### RECORDS TO USE ###

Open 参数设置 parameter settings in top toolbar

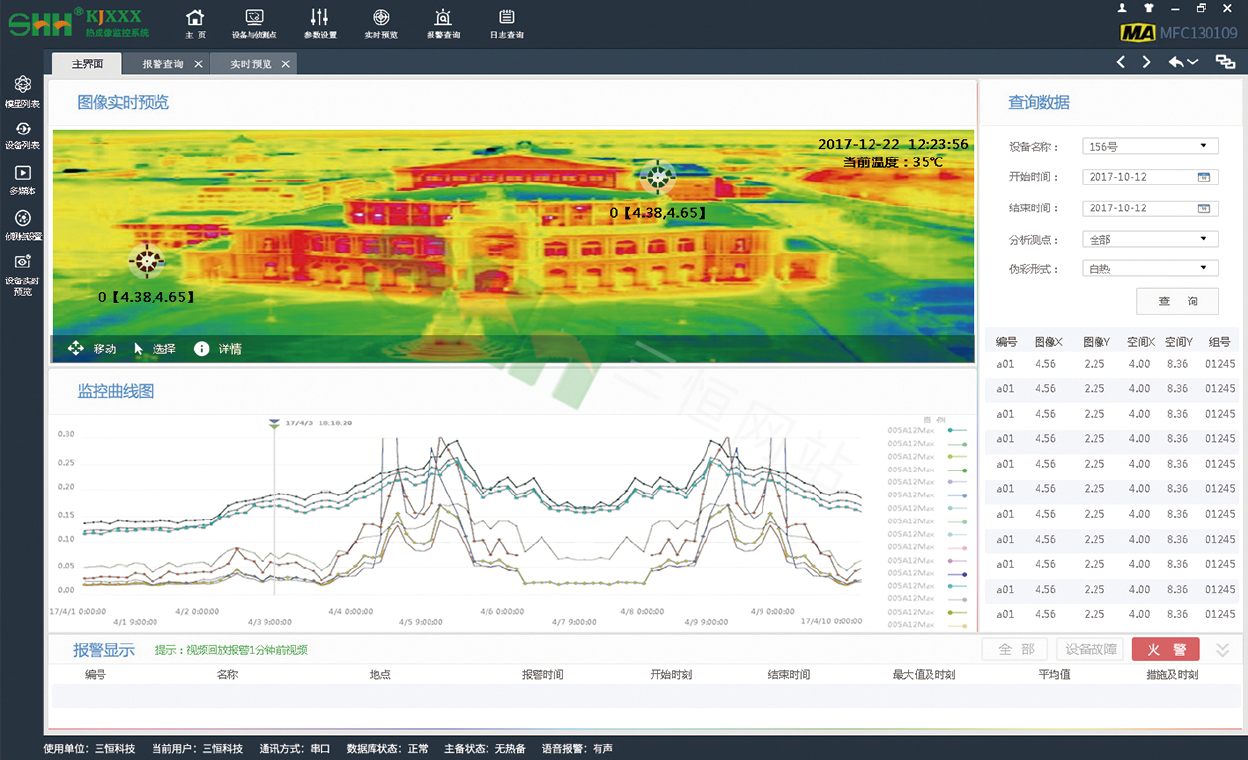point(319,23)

###
### RECORDS TO USE ###

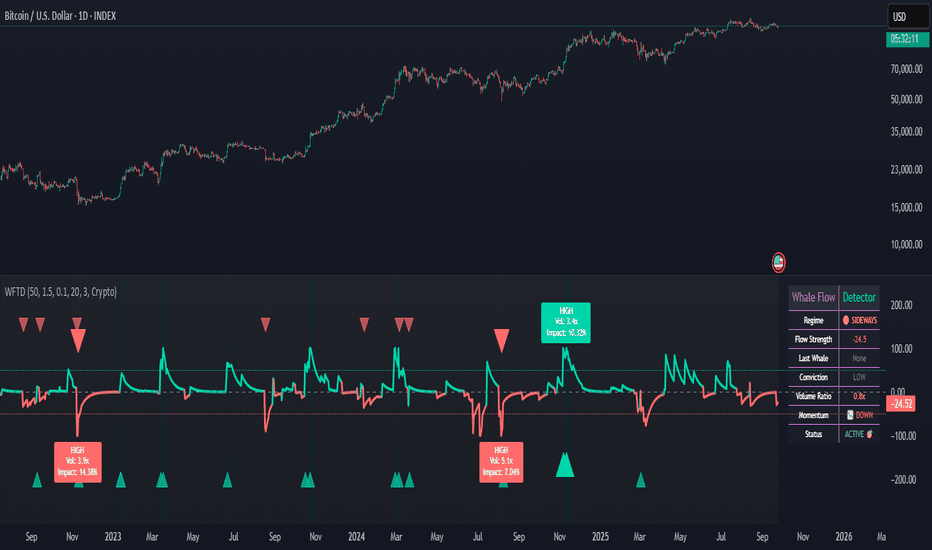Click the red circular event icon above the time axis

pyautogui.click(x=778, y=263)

###
### RECORDS TO USE ###

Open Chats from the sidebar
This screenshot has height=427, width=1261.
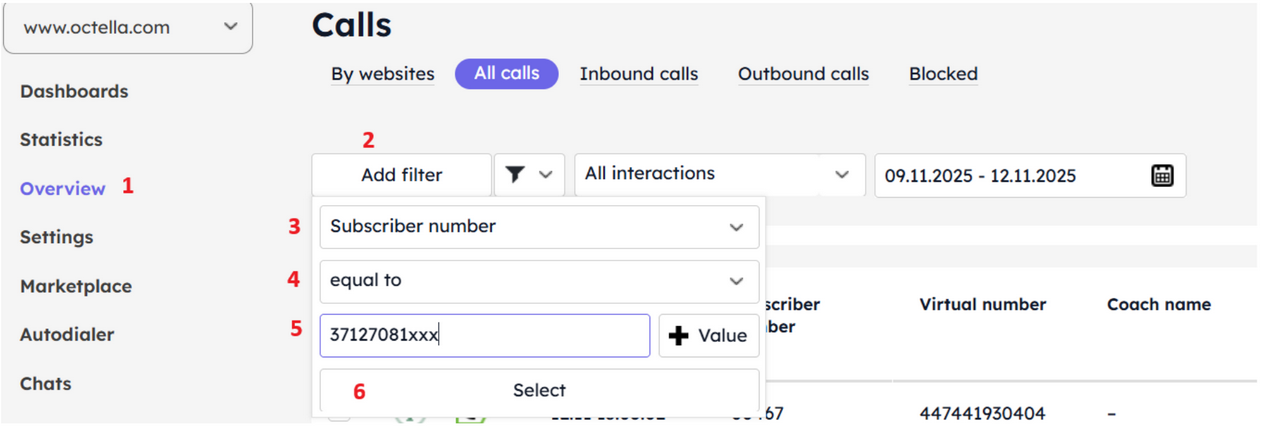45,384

###

PROBLEM DETAILS:
Please count the lines in the entries above that contain the word "Open", treating uppercase and lowercase as different, and reply with only that number.

THE RESULT:
2